▸ **REQUIRED ACTION**
The records that follow must be printed exactly as they are.

▸ **EXERCISE MATERIALS**
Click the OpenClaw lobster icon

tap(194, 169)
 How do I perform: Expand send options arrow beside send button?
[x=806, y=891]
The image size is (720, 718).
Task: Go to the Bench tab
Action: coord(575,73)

▸ **ANSWER BOX**
Click the OpenClaw lobster icon

tap(194, 169)
 How do I perform: Expand send options arrow beside send button?
[x=806, y=891]
The image size is (720, 718).
Task: Go to the Bench tab
Action: coord(575,73)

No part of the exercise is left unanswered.